Dopo l’importante vittoria della Juventus al suo esordio nella Champions League edizione 2015-2016 contro il Manchester City, tra l’altro in rimonta, tutti a dire che la Signora è finalmente tornata, ma la verità è che nonostante l’inizio shock di campionato con un pareggio e due sconfitte e, dunque, un solo punto raccolto, la Juventus non se n’è mai andata. Chi crede il contrario evidentemente non ha la più pallida idea di cosa sia e di quale e quanta potenza disponga l’organico juventino, anche al netto degli illustri infortunati.

La dimostrazione è proprio la partita dell’Etihad, una prova d’orgoglio e di carattere, un match nel quale la Juve ha mostrato e dimostrato ancora una volta di essere grande, e di saper tirare fuori gli attributi nei momenti che contano. E la gara di Champions vinta con il Manchester City può in questi termini rappresentare una svolta fondamentale per la stagione della Juventus. Una riacquisizione di consapevolezza della propria forza, confermata a livello europeo.

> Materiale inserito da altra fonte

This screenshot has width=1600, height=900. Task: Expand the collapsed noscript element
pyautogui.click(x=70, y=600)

La serenità di Allegri e il suo proverbiale aplomb sono figli di questa consapevolezza, lui che non si è per nulla allarmato di questo inizio di campionato davvero poco felice: “Siamo stati bravi. Nel primo tempo abbiamo concesso poco e le uniche parate che ha fatto Buffon sono state su palle perse a metà campo, nel secondo tempo invece siamo stati bravi a non farci prendere dalla fretta dopo lo svantaggio, Gigi è stato straordinario in un paio di occasioni e poi abbiamo fatto gol noi. Ci vuole un po’ di pazienza – prosegue il tecnico bianconero -, questa squadra al completo la sto allenando da una settimana. In campionato sarà diverso perché ci sono meno spazi rispetto alle partite che giochiamo in Europa, ma credo che dopo quanto visto col Chievo e con il City, ci sono le basi per poter fare bene“.

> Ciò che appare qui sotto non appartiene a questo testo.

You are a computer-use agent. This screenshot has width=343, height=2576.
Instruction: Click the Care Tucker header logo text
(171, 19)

Poi Allegri intervistato nel post-partita spiega l’importanza della Champions e l’importanza di vincere la partita in questo momento particolare: “La Champions è una competizione affascinante che dà stimoli a tutti. Questa vittoria è un’iniezione di fiducia e ci fa lavorare bene anche in vista del campionato, perché è una questione di testa: ai ragazzi ho detto che la tendenza la possiamo invertire solo noi. Quando ho deciso di schierare Cuadrado? Ho scelto ieri, nell’unico allenamento che ho potuto fare, credevo che tra le linee potevamo metterli in difficoltà: lui e Morata hanno fatto grande gara di sacrificio e bisogna essere bravi non solo quando attacchi“.